Arbeitsauftrag —
Nimm den unten stehenden Praxisteil über das Hallgerät Audified Synergy R1 wieder auf und schreibe ihn nach seinem letzten Satz weiter.

Textauszug —
+-------+
Praxis
Auf den ersten “Blick” klingt das Audified Synergy R1 angenehm weich, klar und sauber. Manche Algorithmen erscheinen etwas eng, aber auch dort klingt das Gerät offen und die Mitten sind zwar mitunter kräftig, aber selten dominant. Als Send-Effekt betrieben ist das Hallgerät ein hübsches Ding, das Räume baut, die zwar nicht immer realistisch, dafür aber immer schön sind. Spannend ist hierbei, wie sich Reverb und Sättigung verzahnen. So wird aus jedem Raum je nach Schaltung eine andere Welt. Die Germanium-Schaltung würde ich grundsätzlich als präsenzbetonend (besonders im oberen Mittenbereich) beschreiben, die diskrete Schaltung wirkt dagegen meist stärker in den unteren tonalen Bereichen, während der JFET-Transistor stark weichzeichnet, was zur Folge hat, dass die meisten Programme subjektiv ein gutes Stück leiser wirken als bei den anderen beiden Schaltungen.
+-------+
Daten —

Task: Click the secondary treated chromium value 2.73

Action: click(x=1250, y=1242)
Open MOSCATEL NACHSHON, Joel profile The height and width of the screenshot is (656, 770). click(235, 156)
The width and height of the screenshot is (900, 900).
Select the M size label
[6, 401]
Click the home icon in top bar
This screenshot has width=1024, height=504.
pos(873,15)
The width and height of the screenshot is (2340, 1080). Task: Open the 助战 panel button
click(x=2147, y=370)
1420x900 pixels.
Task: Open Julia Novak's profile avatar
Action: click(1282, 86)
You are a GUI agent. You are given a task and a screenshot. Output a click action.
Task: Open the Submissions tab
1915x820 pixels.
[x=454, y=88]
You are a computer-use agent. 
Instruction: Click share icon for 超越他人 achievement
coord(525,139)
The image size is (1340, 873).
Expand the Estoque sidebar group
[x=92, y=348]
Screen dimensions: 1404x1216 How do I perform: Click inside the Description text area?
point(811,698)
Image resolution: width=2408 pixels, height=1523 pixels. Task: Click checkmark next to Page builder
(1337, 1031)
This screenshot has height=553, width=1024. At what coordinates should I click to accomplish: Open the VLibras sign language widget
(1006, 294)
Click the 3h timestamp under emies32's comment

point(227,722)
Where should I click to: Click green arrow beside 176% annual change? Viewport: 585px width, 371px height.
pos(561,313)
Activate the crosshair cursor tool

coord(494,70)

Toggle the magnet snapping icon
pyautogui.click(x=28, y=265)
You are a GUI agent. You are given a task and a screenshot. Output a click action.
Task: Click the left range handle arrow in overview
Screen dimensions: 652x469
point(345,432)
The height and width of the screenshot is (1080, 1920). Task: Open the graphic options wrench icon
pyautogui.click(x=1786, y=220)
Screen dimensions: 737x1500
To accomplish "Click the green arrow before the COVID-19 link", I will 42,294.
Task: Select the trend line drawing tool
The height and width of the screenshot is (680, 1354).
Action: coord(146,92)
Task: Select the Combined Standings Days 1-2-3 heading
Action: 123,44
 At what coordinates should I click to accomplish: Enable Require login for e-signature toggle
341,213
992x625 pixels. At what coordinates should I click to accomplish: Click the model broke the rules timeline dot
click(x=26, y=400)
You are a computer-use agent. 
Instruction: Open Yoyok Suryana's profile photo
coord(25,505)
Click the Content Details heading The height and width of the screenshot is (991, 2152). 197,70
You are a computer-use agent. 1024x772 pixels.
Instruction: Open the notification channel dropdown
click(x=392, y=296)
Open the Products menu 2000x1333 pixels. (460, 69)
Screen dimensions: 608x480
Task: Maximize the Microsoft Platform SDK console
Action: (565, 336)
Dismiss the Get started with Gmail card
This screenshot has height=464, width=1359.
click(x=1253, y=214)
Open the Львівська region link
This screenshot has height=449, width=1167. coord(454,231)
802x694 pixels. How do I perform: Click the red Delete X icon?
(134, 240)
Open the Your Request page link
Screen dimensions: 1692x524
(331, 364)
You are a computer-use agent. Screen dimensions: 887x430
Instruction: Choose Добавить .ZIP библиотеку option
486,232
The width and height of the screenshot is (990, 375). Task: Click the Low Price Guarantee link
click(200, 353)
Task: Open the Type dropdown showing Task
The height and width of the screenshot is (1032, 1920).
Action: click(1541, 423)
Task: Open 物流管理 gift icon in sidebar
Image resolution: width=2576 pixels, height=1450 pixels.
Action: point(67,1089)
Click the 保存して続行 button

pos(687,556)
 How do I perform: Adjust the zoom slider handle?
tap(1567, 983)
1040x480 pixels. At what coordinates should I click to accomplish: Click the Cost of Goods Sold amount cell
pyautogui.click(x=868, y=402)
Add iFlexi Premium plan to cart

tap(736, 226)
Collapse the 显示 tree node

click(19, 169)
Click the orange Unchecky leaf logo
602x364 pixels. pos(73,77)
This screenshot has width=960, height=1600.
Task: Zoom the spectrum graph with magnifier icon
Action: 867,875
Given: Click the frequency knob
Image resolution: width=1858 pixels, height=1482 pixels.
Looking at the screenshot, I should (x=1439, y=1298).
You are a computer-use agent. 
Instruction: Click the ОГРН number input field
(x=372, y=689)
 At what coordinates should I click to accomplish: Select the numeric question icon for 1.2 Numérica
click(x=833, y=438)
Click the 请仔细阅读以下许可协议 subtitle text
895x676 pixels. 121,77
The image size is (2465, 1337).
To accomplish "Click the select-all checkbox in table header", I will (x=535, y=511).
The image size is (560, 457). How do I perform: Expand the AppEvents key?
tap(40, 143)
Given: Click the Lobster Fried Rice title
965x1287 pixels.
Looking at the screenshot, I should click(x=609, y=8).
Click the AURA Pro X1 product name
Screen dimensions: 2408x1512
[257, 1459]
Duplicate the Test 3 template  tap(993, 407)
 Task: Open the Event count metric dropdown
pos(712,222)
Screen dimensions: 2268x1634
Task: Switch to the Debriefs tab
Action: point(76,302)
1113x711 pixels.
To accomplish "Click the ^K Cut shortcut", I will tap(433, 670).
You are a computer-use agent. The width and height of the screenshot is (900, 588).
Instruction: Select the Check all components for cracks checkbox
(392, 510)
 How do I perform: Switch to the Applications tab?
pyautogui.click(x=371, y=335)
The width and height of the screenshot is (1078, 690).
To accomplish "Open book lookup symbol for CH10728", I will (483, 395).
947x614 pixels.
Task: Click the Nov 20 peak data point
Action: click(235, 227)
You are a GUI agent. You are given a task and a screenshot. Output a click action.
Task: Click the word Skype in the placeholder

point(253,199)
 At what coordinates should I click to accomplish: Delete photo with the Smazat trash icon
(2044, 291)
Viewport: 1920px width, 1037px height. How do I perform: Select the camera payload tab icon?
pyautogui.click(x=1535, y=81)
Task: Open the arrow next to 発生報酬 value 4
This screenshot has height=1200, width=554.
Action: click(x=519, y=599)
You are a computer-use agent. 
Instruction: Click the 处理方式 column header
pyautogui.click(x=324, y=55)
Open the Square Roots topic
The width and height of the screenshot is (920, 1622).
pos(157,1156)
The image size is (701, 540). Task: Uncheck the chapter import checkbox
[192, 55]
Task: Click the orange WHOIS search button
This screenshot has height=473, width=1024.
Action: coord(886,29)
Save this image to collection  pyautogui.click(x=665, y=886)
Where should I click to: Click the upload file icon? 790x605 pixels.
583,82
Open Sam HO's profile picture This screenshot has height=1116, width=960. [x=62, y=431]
+-------+
Antwort folgt —
Der “Small Room” ist am glaubwürdigsten: sehr klein und kurz, angenehm frisch, nicht klaustrophobisch. In Verbindung damit sorgt eine Germanium-Sättigung für eine Vertiefung und Öffnung, “Discrete” bringt mehr tonale Definition. “Room” klingt in meinen Ohren nicht ganz so natürlich. Das Reverb-Signal verbindet sich nicht direkt anstandslos mit der Quelle, sondern wirkt etwas artifiziell. Hier kann man über die Sättigung ganz gut den Raumcharakter definieren. So suggeriert “Germanium” einen relativ leeren Raum mit recht harten Wänden, etwa ein Wohnzimmer mit Steinwänden und wenigen Möbeln. “Discrete” klingt offener, eher wie ein Raum mit Leichtbauwänden oder Holz. “JFET” ändert hier nicht so sehr den Grundcharakter, reichert die Höhen aber deutlich an.
Der “Hall”-Algorithmus erinnert wie erwartet an einen Flur oder Mehrzweck-Nutzraum. Eine Germaniumsättigung erweckt hier den Eindruck nackterer Wände. Die diskrete Schaltung klingt dunkler, etwas kellerartiger, aber auch eine Spur größer, der JFET-Transistor sorgt für ein bisschen mehr Glanz in der Hütte. “Long Hall” klingt nicht nur größer, sondern auch etwas leichter als “Hall”. Die Germaniumsättigung vergrößert den Raum nochmal deutlich, klingt frisch, neigt aber dazu, etwas blechern auszuschwingen. “Discrete” klingt weniger nach harten Wänden, aber nicht kleiner, eher wärmer und musikalischer. Am meisten Verdichtung, aber auch ein gutes Stück Indifferenz bringt hier wieder “JFET”.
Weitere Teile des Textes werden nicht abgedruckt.